Hydrogen peroxide possesses exceptional activity as an oxidising agent. Nascent hydrogen is oxidised to water, so that, on electrolysis, hydrogen peroxide solutions undergo reduction at the cathode whilst at the anode also decomposition occurs, the nascent oxygen appearing to have a similar effect to permanganic or hypo- chlorous acid

H2O2 + 2H = 2H2O;
H2O2 + O = H2O + O2.

Hydrogen peroxide readily oxidises alkali nitrites to nitrates in acid solution. In alkaline or neutral solution oxidation does not take place.

Silicic acid gel, when evaporated with a slight excess of 30 per cent, peroxide, yields a highly active amorphous residue which continuously evolves ozonised oxygen. It liberates chlorine from hydrochloric acid, iodine from potassium iodide, decolorises permanganate, and evolves ozone with concentrated sulphuric acid. Possibly a persilicic acid is formed.
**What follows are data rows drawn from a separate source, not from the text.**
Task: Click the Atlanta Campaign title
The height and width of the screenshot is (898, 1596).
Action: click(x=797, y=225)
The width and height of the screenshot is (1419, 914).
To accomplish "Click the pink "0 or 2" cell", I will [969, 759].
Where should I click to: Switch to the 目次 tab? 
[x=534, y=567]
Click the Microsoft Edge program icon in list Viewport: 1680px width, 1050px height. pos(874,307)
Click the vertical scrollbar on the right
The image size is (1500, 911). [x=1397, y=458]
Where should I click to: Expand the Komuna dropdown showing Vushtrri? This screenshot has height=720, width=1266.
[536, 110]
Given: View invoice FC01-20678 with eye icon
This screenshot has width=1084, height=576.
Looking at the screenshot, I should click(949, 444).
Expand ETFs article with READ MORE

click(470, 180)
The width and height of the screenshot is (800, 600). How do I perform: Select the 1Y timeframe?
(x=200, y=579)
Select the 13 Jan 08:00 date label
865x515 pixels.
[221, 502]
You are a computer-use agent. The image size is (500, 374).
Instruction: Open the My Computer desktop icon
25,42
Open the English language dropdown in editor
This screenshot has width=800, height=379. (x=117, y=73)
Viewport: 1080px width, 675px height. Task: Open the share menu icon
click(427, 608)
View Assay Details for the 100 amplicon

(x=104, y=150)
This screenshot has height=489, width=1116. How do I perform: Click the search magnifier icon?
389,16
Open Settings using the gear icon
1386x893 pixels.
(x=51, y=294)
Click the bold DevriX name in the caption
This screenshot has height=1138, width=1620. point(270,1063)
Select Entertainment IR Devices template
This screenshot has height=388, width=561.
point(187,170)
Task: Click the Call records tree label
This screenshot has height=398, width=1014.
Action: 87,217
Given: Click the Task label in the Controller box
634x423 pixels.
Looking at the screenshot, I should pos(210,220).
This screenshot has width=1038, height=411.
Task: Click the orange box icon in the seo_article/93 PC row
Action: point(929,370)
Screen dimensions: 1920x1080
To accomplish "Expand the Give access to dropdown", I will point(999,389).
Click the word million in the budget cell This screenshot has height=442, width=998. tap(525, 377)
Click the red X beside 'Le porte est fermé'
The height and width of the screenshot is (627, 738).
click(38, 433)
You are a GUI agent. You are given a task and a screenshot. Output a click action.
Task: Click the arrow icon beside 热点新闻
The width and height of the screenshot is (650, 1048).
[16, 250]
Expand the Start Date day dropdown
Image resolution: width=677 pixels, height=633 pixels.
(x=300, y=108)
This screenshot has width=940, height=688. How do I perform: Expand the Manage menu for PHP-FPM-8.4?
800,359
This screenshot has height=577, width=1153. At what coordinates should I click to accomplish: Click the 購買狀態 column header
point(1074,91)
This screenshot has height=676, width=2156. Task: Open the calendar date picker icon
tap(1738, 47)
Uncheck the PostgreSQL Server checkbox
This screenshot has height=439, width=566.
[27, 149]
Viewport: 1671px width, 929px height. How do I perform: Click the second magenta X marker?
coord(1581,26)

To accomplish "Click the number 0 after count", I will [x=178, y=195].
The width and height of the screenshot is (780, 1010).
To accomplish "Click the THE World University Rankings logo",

Thiosulphates are at first oxidised to tetrathionates, the solution becoming alkaline:

2Na2S2O3 + H2O2 = Na2S4O6 + 2NaOH.

The reaction soon becomes more complex, a fact that will account for various published discrepancies.

Concentrated sulphuric acid is oxidised by hydrogen peroxide giving permonosulphuric acid, also called Caro's acid,

H2SO4 + H2O2H2SO5 + H2O;

sulphurous acid yields sulphuric acid and hydrogen sulphide undergoes slow conversion into free sulphur and even into sulphuric acid, the formation of the latter being easily demonstrated by heating together hydrogen sulphide, barium chloride, and hydrogen peroxide in aqueous solution. Hydrogen selenide is oxidised more readily, with formation of selenium. The metallic sulphides become converted into sulphates,

PbS + 4H2O2 = PbSO4 + 4H2O,

and for this reason hydrogen peroxide is frequently applied in the restoration of old paintings in which the white-lead basis of the paint has become blackened by the action of atmospheric hydrogen sulphide.

In alkaline solution cobalt sulphide is oxidised to cobaltic hydroxide, manganese sulphide yields the hydroxide and a deposit of sulphur, whilst zinc sulphide is converted into soluble zincates.

Dilute solutions of hydrogen peroxide (6 per cent.) oxidise yellow phosphorus on warming, phosphorous and phosphoric acids resulting. Amorphous phosphorus is violently attacked by 8 per cent, peroxide, hydrogen phosphide being evolved, phosphorous and phosphoric acids remaining in solution.

Metallic potassium and sodium are explosively converted into the hydroxides when brought into contact with concentrated solutions of hydrogen peroxide; many of the heavier metals such as zinc and iron, and especially aluminium, are readily changed into their respective hydroxides, whilst chromium, arsenic, and molybdenum are oxidised respectively to chromic, arsenic, and molybdic acids. Colloidal tellurium yields telluric acid with very dilute solutions of peroxide; the crystalline modification reacts slowly with 60 per cent, peroxide at 100° C.

Ordinary lead oxide becomes oxidised to the dioxide, and manganese oxide also to its dioxide; many other oxides and hydroxides undergo similar oxidation, the products frequently being unstable peroxidic substances.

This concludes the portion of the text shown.